Supremely quiet, spectacular tech, so comfy you’ll want to park it in your living room
Rubbish brakes, tech can be overwhelming, UK doesn’t get air suspension
What is it?
It’s the sixth-generation Mercedes E-Class saloon. Or not, if you want to be pedantic and include the 50 odd years of Merc’s ‘upper mid-range’ history before the E-Class name was coined. In which case you’re looking at more than 16 million sales and a longer origin story than some religions.
This latest E-Class is up against familiar foes; chiefly the BMW 5 Series and to a lesser extent the Audi A6 (much older), Jaguar XF (much cheaper) and Volvo S90 (much Swedisher). The BMW has long been the benchmark for handling in this class and so your first question is probably ’Is it as good as a 5 Series yet?’
Bingo. Is it?
Nope. Nor is it trying to be. Mercedes accepts that its big draw over the competition is comfort, and it’s wisely avoided the trap of chasing tauter dynamics and performance at the cost of keeping you relaxed and happy. Good.
Don’t get us wrong, the E-Class finds a tremendous amount of grip in tight corners and the engines are brisk enough, but it won’t invite you to leather it along a country road. That ain’t its vibe. The steering’s too vague and the brakes - especially in the heavily-regenning PHEV models - are softer than camembert. More on all that in the Driving section.
You mentioned engines. What can I have?
At launch the UK gets three powertrains: a 2.0-litre turbo petrol with 201bhp (E 200), a 2.0-litre turbo diesel with 194bhp and 325lb ft (E 220 d), and the PHEV which marries a 127bhp motor and - you guessed it - a 2.0-litre turbo petrol for a total of 308bhp. The latter is the quickest, hitting 0-62mph in 6.4 seconds. Its 25.4kWh battery is rated for 62 miles of electric-only range. Anything that isn’t a PHEV is a mild hybrid, courtesy of an integrated starter generator and 48-volt tech. You know the drill.
More engines are on the way, but the UK won’t be getting Merc’s impressive air suspension (except on the forthcoming E-Class Estate) and so clever rear-wheel steering looks out too. The latter’s not a big loss but the former is a weird omission given our gnarly roads. Grr.
Mercedes’ (sometimes indecisive) nine-speed auto is standard across the board.
Enough substance, let’s talk style.
Inevitably the new E-Class borrows some of its styling from Mercedes’ electric EQ line-up, and while that’s not the most inspiring source material, the E-Class is still impressive but understated in the metal. Job done. Though the three-point-star brake lights look weird to us.
You can also get the E-Class with an illuminated grille surround now, because customer research says buyers like that sort of thing. Clearly they can’t be trusted.
Is it as techy as the S-Class?
Feels like it.
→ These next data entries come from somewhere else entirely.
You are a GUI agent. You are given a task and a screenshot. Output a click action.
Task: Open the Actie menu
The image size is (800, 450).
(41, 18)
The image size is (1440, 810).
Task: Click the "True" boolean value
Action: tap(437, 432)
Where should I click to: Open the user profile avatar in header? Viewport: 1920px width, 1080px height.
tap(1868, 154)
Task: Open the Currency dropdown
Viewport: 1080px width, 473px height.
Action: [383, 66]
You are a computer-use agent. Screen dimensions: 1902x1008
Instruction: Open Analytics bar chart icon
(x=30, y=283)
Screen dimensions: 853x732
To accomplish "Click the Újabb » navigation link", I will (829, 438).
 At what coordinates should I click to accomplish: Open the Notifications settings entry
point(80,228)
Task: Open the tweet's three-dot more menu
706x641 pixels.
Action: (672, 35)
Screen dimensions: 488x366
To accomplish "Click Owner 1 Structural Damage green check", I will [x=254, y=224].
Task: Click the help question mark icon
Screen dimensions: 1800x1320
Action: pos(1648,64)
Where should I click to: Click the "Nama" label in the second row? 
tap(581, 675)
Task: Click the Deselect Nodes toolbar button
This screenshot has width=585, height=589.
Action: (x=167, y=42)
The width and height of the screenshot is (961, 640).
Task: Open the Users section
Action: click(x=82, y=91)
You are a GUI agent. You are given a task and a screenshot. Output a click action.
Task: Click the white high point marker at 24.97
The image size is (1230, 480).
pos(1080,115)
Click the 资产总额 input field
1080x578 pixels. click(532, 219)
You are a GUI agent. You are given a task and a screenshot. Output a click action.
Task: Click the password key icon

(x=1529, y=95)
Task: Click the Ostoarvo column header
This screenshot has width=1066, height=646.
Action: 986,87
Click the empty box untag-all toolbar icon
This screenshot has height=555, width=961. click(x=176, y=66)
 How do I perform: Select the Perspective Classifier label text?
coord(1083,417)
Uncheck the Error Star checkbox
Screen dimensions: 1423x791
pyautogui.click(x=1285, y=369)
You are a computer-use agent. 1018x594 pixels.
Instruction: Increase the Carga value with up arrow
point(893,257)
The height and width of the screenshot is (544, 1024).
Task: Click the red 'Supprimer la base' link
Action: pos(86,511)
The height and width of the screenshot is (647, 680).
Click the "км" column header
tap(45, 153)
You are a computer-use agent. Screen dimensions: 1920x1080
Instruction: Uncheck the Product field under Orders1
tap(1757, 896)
Mercedes has made a big fuss about the latest E-Class’s ability to keep you and your offspring in a state of perpetual awe between A and B. The problem is that it doesn’t so much bathe you in tech but try and drown you in it.
Seriously, even the passenger gets a screen now, turning the entire dashboard into a scaled-down Piccadilly Circus (a la EQS). See that camera atop the dash? That’s for taking selfies (really - TikTok is among the apps) and holding Zoom calls over 5G. While stationary, mind. The E-Class will even overtake for you, so advanced is the ADAS now.
The vents are mechanically driven and can be aimed via the touchscreen; a front-facing camera feed is overlaid with nav graphics telling you where to go; the HUD rivals an Ordnance Survey map for detail. It’s overwhelming.
You seem annoyed.
Look, it’s all well and good being comfort focused, but Mercedes has made the same mistake as so many other carmakers by assuming more must mean better. How are you meant to relax into a drive when you’ve got this much info being thrown at you and so many fiddly haptic buttons to interact with it?
All of this falls against a backdrop of what’s going on in the car industry right now: supply issues and rising costs are pushing everyone upmarket in search of healthier margins. So the E-Class has less room for manoeuvre now and its shortcomings are more obvious than ever.
Simply being a smaller, cheaper S-Class was enough for the Mk5 and it probably still will be for most buyers of the Mk6. But this is likely the last ever combustion-driven E-Class and we’re a little sad it’s not finishing with more of a flourish. Maybe the next AMG E63 S will make a better fist of it.
What's the verdict?
The Mercedes E-Class rightfully shuns a lap-time battle with the 5 Series and focuses on the thing it’s best at: keeping you comfortable. But having tried Merc's clever air suspension, we're a bit miffed it's not available in the UK. Let's hope coils and small wheels are still as good on our naff roads as they were on the old car.
The bigger issue for us is more existential: what is the E-Class for these days? By taking so much inspiration from the S-Class, it doesn’t project any of its own. And as impressive as the tech can be, isn’t belting you over the head with features and information at odds with the luxury vision Merc is trying to pitch you?